We still haven't touched a sperm yet. We don't have the money for it right now, or for as much of it as we want. We decided to defer, and rather than buy one vial in May, to buy three vials in July. THREE VIALS! That still won't equal as much or be as potent as if we had fresh sperm, but it'll give us a better shot than one.

In the meantime, we're still triangulating Jen's ovulation day, and thinking about parenting. Mothering. Our plan, when the baby arrives, is that Jen will work, since her job pays more money, provides our insurance, gives her a pension...all wonderful things that my job does not...and I will stay home and take care of our child. Working, I wouldn't make much more than it would cost to pay someone to watch the baby. This way, I get to bond with the child, and I can still work nights/weekends to make sure I have income coming in. Also, the baby gets a caregiver who is loving and smart, without us having to pay extra for that. I would hate to go to work while someone else watches my baby, mainly because I don't think anyone would be better at taking care of it than me or Jen.
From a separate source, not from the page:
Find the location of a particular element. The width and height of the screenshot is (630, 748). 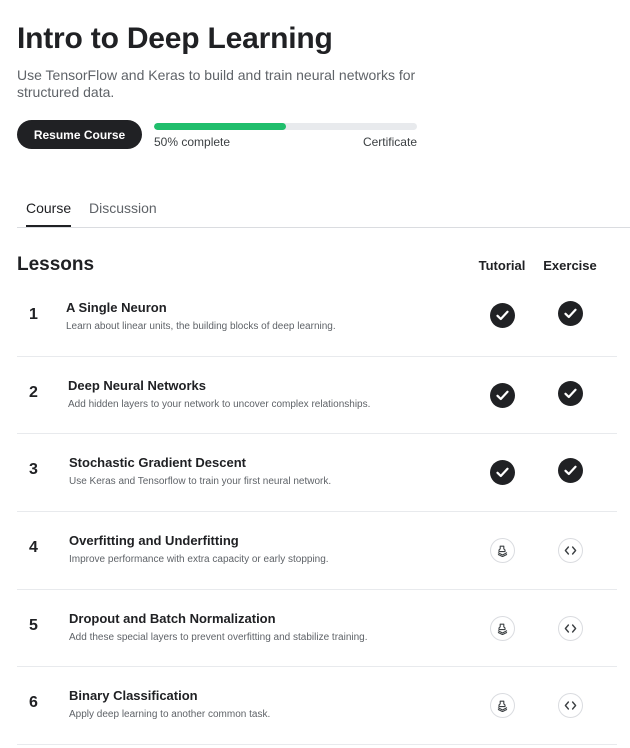

lesson-title-link: Stochastic Gradient Descent is located at coordinates (158, 462).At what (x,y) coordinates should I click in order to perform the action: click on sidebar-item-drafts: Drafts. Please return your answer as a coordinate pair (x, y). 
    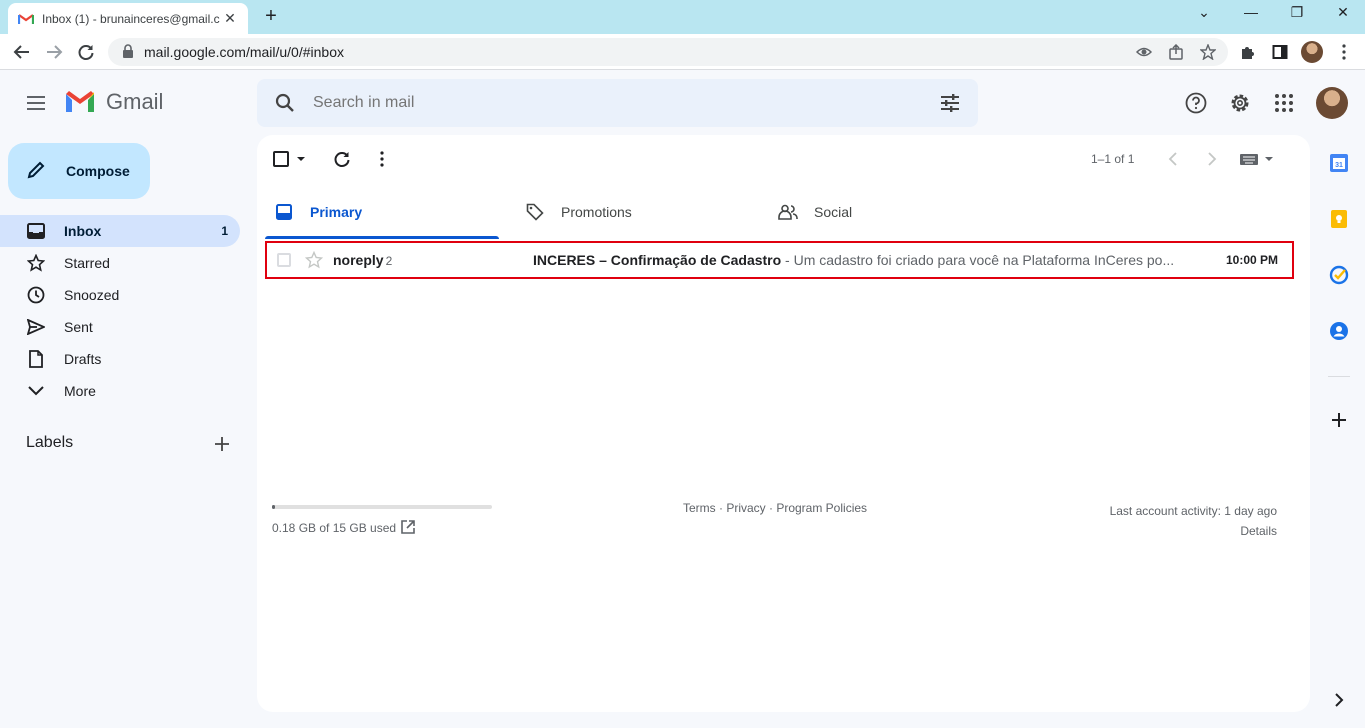
    Looking at the image, I should click on (120, 359).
But since we've made that decision, which Jen and I are both thrilled about, I have noticed that it is decidedly against the norm here in NYC. Most women work, either because they have to or because they want to, and leave their children with other people. Which is fine, understandable, everyone has their own needs and goals. But for whatever reason, there's also this disdain for mothering that comes through...My old boss used to freak out if she had to stay home with her kid for a week straight. She found it exhausting and was always thrilled to come back to work. My new boss just told me she's pregnant. Her lack of enthusiasm pained me. Yeah, another kid. Yeah, email me while I'm in labor, I'll be working from home. She said she liked to get right back to work, because not working caused post-partum depression. "That's when you lose yourself."

I started doubting myself. Staying home with a kid...would I be losing myself? I don't particularly value the reputation I've built for myself in the working world, even though it is a good one. I care much more what my family thinks of me, what my friends think of me, what someone who has read my writing thinks of me. So in that sense no, losing my professional self doesn't injure me too badly. But the crux of my personal reputation is intelligence. And I was getting the impression that many women I respected and admired thought staying home with a baby was none too smart.

I thought about for about a week, carrying it around, troubling over this in my private moments. What did work mean to me? What did I personally really think about being a stay at home mom? How much of my opinion was informed by a generation of women who rebelled against having no other choice? My own mother had not stayed home with me, but when my brother was born, she quit working, I think in large part because my father wanted her to. For 6 years she stayed home, and while she did many useful things - PTA, girl scouts, teaching adult ed - it drove her crazy. She eventually got divorced, went to law school, and now she's a lawyer and I know she is very fulfilled.

But me. Is my situation analogous at all? I think not. And I think a large part of that is because I am in a same sex relationship. While our past experiences inform us, our roles as partners in life are defined by no one but us, because the paradigm for married relationships involves a man and a woman, and not us. If I stay home and Jen goes to work, it cannot be construed as a sexist division of labor because we are the same sex. I don't have to, she didn't make me, it doesn't injure HER sense of self if I choose to be an earner as well. I will choose to stay home, because I know enough to know I am likely to be more educated than the vast majority of nannies I could afford to hire. I know enough to know what advantages my abilities might be able to confer on my child. I know enough to know that we're not the perfect family in the eyes of most people. We need to work harder, to make our child safer, to give them more answers, and spend more time together in order to be the family we want to be, in our own eyes, and in the eyes of people who matter to us. I know enough to know I don't have to be a mother. I want to.

In a way, I feel like the most subversive thing we can do is emulate a TV perfect 50s household and be perfectly happy with that.